Trick #2: Data corruption or loss

A new intern named Mike joined your engineering team. Excited that he got the tools that he needs, he runs a SQL query with no intention of harming anything. But uh-oh. This little change causes your database table to be deleted, and all the critical customer data is now gone. What can you do to prevent a problem like this from happening?

Treat #2: Data backup and restore: Fix data loss and corruption

Data loss is a serious problem for any live service or application. Thus, the backup and restore strategy always needs to be available, at least for the production environment. Ideally, the backup and restore procedure should be available in all environments. Also, create a mechanism to automate this process. The simplest way you can start is to create some bash scripts to run a series of backup and restore commands.

Trick #3: Application crash

Hooray! Your server and database are now fault-tolerant and rock-solid, but one Java application exposing important business-facing endpoints suddenly blows up. When a customer visits the website, they see only a 404 page, which costs your company a million dollars per minute.
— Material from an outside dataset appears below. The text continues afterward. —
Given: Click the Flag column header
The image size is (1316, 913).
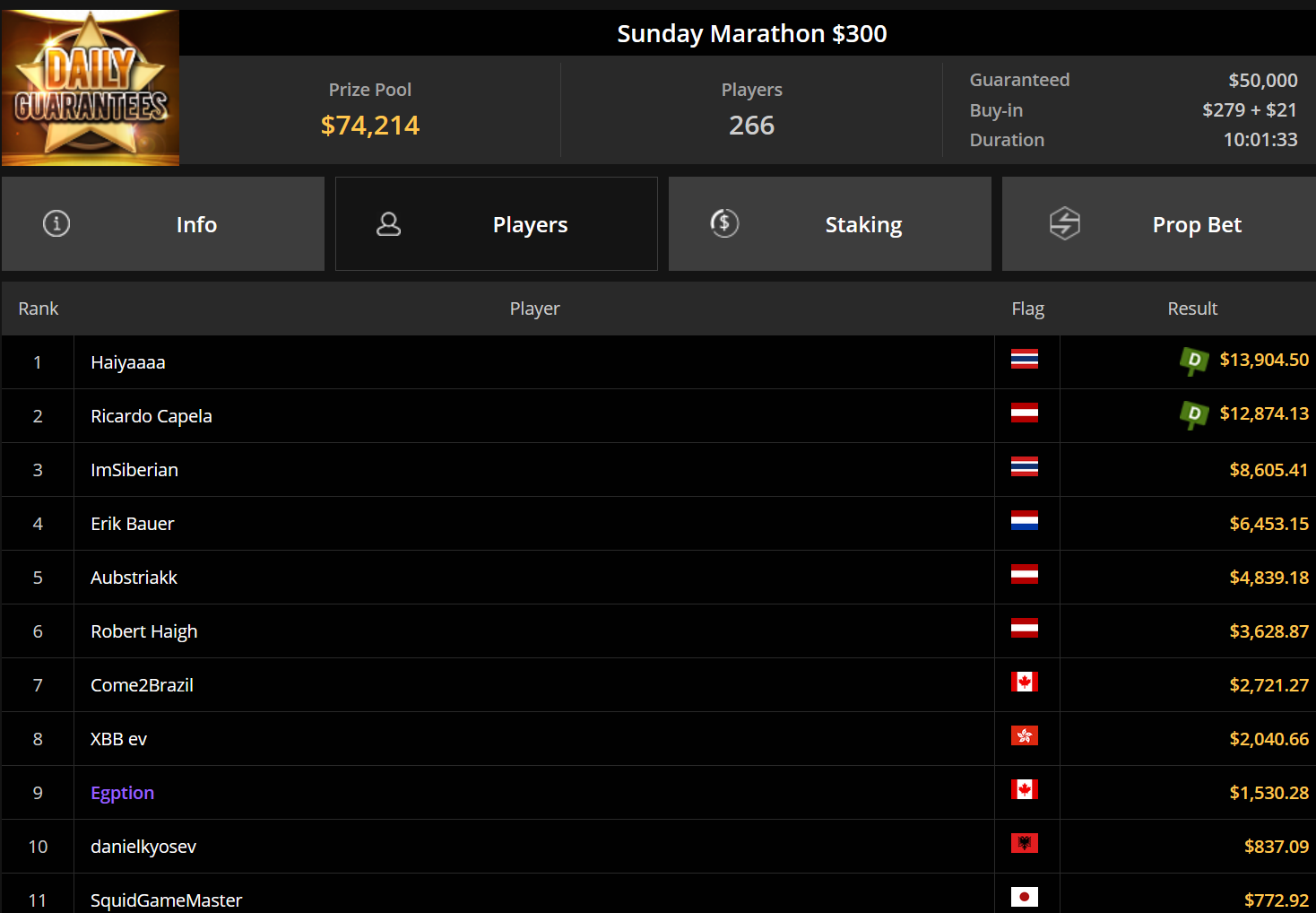Looking at the screenshot, I should [x=1028, y=309].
Treat #3: Observability - logging and monitoring: Quickly identify error or bug

Application errors happen all the time, and there are many techniques and programming Design Patterns, like the Circuit Breaker pattern, to handle problems. However, any error running inside the app must be quickly identified before it can be fixed. Thus, logging and monitoring are absolute necessities for all applications. Make sure that your application has debugging points enabled throughout the code blocks and lines. These errors or outputs should be sent to the monitoring dashboards so that developers can quickly pinpoint the problem.
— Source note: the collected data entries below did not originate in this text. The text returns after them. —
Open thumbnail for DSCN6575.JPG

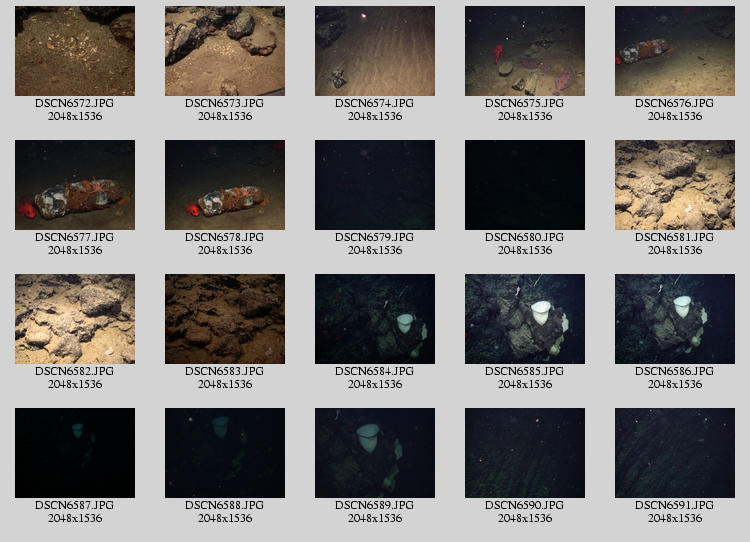click(x=525, y=51)
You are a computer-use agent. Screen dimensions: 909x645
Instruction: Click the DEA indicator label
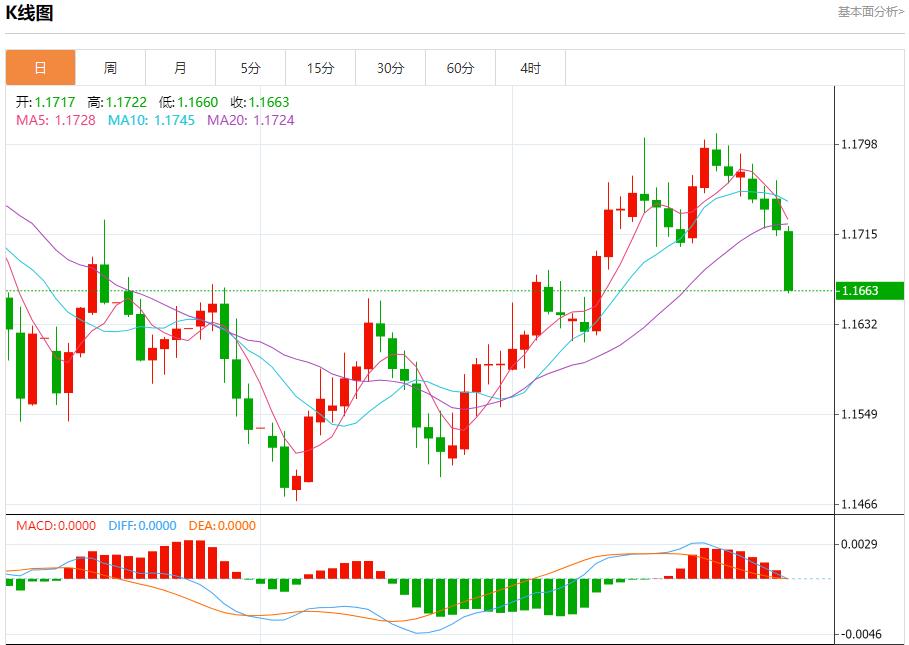[x=222, y=526]
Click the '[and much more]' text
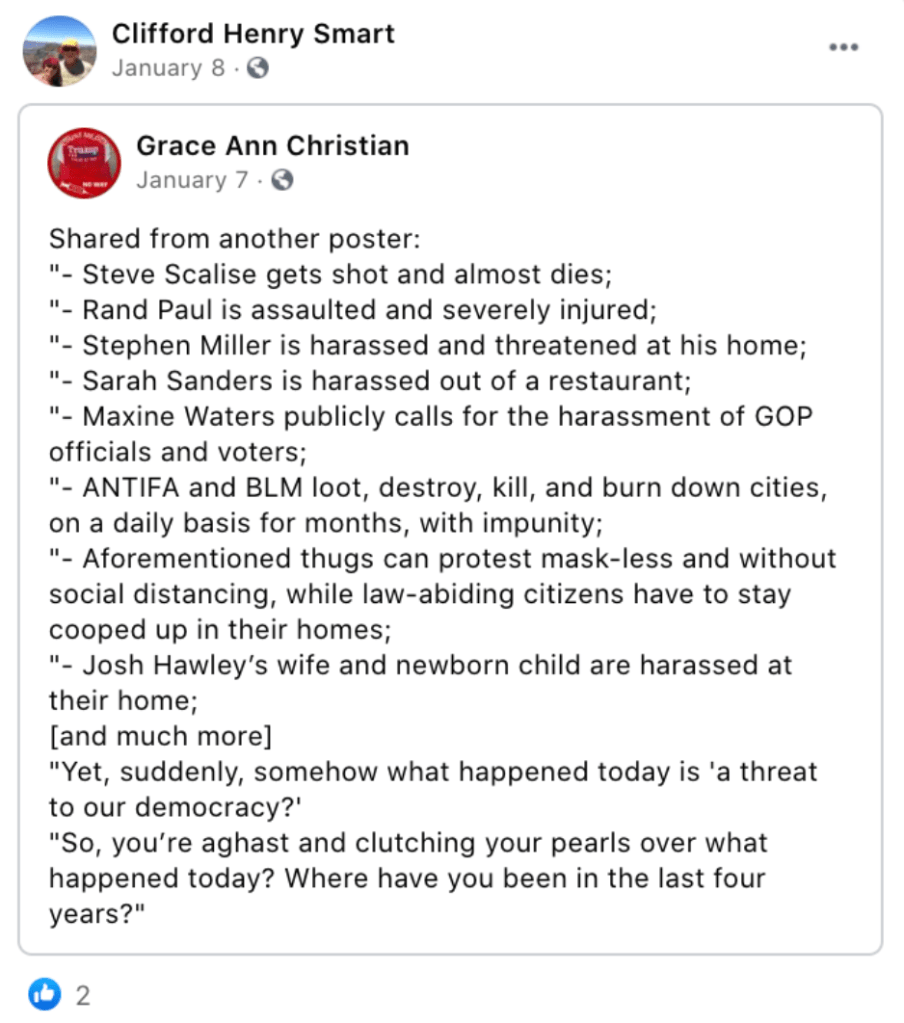 [160, 736]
Trick #4: A slow application

You added logging and monitoring for all of the applications. You can finally sleep happy, dreaming about how to win this year's virtual Halloween costume competition. However, a few minutes later, you read an email from a customer stating that the application service really feels slow.
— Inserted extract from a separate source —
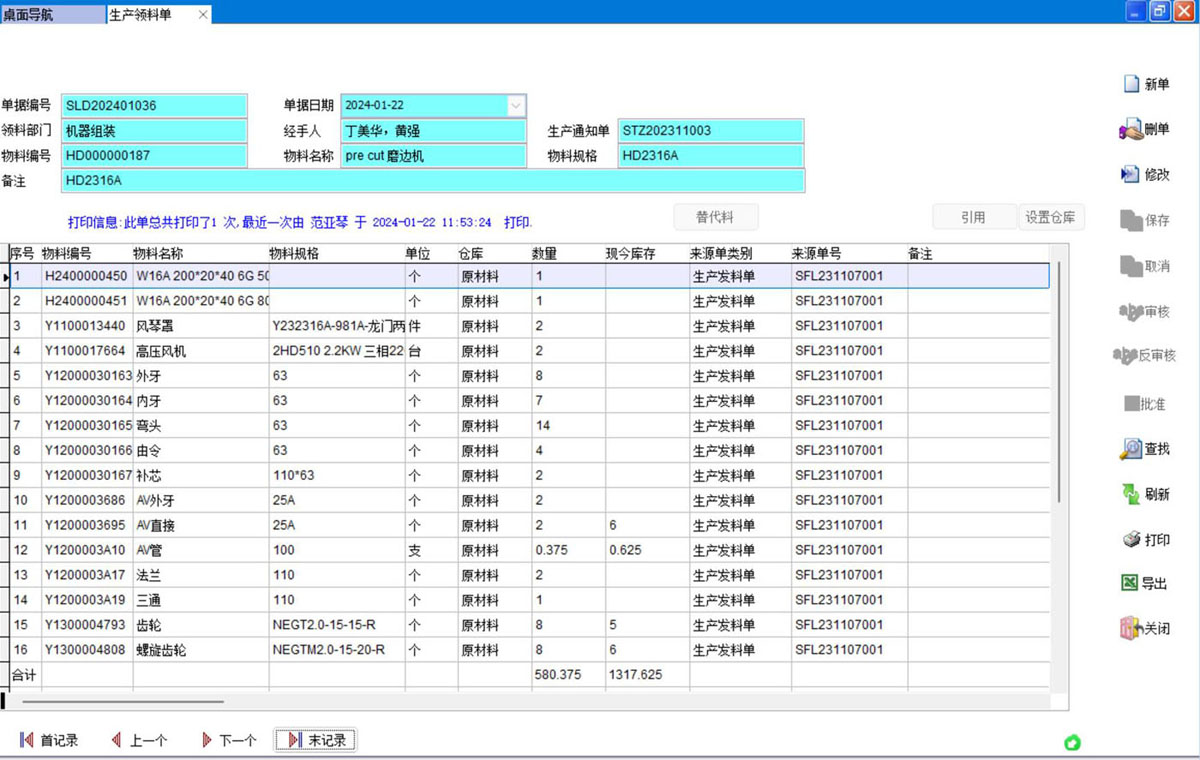Click the table's vertical scrollbar
1200x760 pixels.
tap(1059, 380)
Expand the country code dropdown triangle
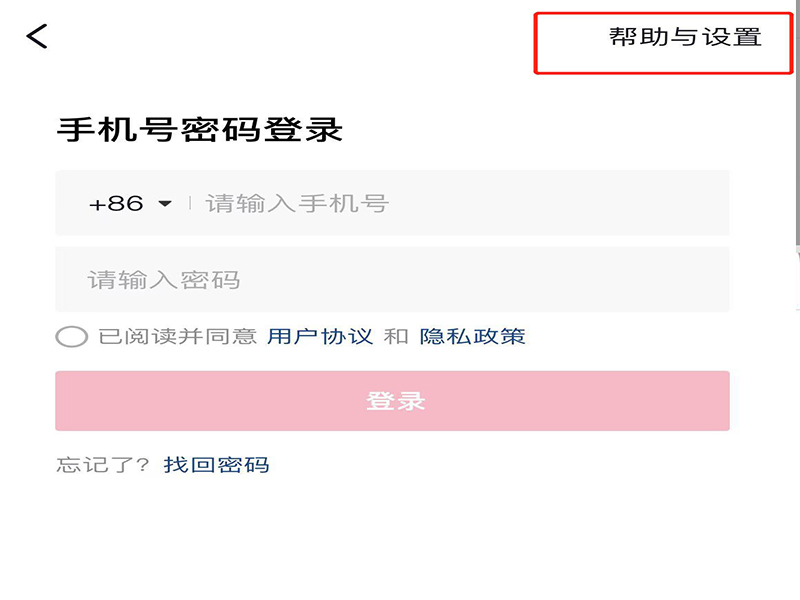800x600 pixels. coord(165,203)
Treat #4: Bottleneck identification dev tools: Discover where the slowdown occurs

Just as a developer can pinpoint the bottleneck quickly with monitoring and logging enabled throughout the applications, you can use developer tools like traceroute/tracert, Chrome browser Developer Tools, and Wireshark to troubleshoot applications and easily identify where performance problems occur. Knowing tools like this can help a developer navigate the challenging problems involved with cloud-based applications.

Trick #5: Slow latency reported in only one location

As you are a master sysadmin, you finally found the cause of the overall application slowness. You fixed the problem, and the customer later sends you a thank you letter stating that everything is good. However, a day later, you get an email from another customer, located in Sydney, Australia, complaining that your company's application feels slow when he visits the site. What is going on?

Treat #5: Content Delivery Network (CDN) and multi-region access: Reduce the latency

Although the problem can still be a latency issue due to an application's design, the issue might be with a lack of server availability for the customer in that city or region. One way to solve the problem is to add an additional location for your running services so that the nearest server can be automatically selected to deliver the necessary content to the customer. In other words, a multi-region cluster and Content Delivery Network (CDN) can help to mitigate the problem.

[ Download now: A sysadmin's guide to Bash scripting. ]

Wrap up

That's all folks! You learned how to solve the five most common pain points that you might encounter as a sysadmin when you have applications running in a server or a cloud environment. Problems like these happen all the time, but there are ways to prevent or mitigate the issues appropriately with the right architecture and a good sysadmin approach. I hope this article helped you to become a better sysadmin. Happy Halloween!